WORK ITEM >>
Only the count should appear in your answer: how many lines of the data below contain the word "agent"?
[ENTRIES PROVIDED]
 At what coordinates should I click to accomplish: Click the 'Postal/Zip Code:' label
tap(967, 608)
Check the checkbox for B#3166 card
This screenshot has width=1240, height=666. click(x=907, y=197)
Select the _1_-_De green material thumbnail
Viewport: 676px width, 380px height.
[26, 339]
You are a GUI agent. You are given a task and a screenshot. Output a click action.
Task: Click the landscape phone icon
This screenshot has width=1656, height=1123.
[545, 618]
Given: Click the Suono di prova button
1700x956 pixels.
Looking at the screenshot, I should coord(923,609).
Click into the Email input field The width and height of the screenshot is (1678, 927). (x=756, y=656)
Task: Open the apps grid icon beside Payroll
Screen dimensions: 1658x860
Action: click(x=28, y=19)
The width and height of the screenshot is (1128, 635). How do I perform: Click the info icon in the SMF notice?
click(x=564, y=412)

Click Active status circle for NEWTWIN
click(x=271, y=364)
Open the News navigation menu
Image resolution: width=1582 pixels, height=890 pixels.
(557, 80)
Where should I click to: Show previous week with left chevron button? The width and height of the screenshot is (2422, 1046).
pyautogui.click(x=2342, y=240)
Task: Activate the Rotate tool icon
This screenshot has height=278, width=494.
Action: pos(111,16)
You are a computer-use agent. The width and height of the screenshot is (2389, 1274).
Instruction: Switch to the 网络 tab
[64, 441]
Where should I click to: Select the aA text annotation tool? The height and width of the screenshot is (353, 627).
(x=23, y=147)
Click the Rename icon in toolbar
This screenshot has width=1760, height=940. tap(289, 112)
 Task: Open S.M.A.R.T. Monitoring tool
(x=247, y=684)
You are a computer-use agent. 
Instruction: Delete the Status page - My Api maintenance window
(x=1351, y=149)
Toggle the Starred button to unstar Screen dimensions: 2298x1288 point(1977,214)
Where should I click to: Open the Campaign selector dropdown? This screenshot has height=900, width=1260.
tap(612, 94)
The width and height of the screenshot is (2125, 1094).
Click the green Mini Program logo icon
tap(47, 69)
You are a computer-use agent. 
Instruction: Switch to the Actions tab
[/ENTRIES PROVIDED]
SOLUTION TO THIS TASK >>
4